Cut and Awk command : Delimiter behaviour

Question

I tried to use cut command to get a list of file names and their sizes from "ls -l" command output.

$ ls -l | cut -f 5,9 -d " "

It gives me output based on 'SINGLE WHITE SPACE' as a delimiter. When "ls -l" output contains consecutive spaces in certain rows, then the output of the command is not proper for those rows. The rows which have only single white space as column separator, give correct output.

When I run following command:

$ ls -l | awk '{ print $5"\t"$9 }'

awk is ignoring multiple spaces and properly extracting columns from "ls -l" output. While, cut is treating each space as a delimiter, there by putting values in wrong columns.

It gives correct output for all rows.

Why is this happening ? What can I do to work this out with cut command ?

Answer 1

awk splits fields on whitespace. cut splits fields on a delimiting character . awk is the better tool for this problem.

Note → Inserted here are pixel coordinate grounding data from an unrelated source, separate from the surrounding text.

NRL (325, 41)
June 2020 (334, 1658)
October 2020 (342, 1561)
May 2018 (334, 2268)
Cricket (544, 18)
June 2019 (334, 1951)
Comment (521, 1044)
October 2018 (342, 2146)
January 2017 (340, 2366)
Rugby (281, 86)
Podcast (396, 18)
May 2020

As an alternative, you can pipe ls -l into a utility that either compresses multiple space chars (maybe tr -s ), or into a utility that replaces multiple space chars with a single one (maybe sed ). Then cut will do what you want it to.

Answer 2

Don't parse ls -- your code will not print the full filename if it contains spaces. To get the file size and name, use stat :

stat -c "%s %n" *

Answer 3

尝试这个？：

ls -l | tr -s ' ' | cut -d ' ' -f 5, 9